Data listing
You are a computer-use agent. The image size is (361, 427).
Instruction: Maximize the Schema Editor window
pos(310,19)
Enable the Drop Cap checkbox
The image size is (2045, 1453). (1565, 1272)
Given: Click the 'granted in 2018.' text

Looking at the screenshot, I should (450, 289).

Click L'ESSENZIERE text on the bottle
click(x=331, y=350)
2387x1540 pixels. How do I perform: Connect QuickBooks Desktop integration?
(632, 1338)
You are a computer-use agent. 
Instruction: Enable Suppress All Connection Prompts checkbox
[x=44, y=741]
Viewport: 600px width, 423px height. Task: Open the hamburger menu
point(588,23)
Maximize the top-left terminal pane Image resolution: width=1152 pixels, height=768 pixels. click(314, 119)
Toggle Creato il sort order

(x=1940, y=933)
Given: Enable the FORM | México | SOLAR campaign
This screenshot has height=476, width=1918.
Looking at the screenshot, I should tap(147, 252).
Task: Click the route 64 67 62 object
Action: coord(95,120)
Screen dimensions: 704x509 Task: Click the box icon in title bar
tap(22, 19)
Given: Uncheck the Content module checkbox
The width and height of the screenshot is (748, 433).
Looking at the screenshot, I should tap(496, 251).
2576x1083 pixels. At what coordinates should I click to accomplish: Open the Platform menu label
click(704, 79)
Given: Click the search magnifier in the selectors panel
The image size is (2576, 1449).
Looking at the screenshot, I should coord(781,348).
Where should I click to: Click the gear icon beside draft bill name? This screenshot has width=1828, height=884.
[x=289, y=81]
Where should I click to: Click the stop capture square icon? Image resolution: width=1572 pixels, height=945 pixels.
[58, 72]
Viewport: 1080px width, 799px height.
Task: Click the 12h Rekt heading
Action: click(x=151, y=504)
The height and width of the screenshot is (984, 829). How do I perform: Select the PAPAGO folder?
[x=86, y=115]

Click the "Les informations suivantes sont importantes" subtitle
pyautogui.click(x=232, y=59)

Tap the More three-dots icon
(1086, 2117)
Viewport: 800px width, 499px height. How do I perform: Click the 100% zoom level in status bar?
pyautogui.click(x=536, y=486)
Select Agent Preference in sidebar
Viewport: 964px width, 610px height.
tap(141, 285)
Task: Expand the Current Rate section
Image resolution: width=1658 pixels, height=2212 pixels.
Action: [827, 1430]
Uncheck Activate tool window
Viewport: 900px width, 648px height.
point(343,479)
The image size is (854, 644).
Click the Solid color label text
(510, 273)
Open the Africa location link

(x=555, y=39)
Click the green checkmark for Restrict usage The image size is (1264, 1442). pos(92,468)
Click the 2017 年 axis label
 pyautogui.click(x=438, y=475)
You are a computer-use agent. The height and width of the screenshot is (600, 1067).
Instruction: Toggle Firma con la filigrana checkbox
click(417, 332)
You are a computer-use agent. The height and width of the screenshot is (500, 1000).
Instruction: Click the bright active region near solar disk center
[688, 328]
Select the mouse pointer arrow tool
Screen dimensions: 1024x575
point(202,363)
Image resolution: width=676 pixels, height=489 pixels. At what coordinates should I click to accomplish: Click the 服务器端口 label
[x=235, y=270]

Instructions for the task
Return each line above that contains the string "size".

Output of the exercise
You are a computer-use agent. The image size is (361, 427).
The image size is (2045, 1453). (1565, 1272)
The image size is (2576, 1449).
The image size is (854, 644).
Click the green checkmark for Restrict usage The image size is (1264, 1442). pos(92,468)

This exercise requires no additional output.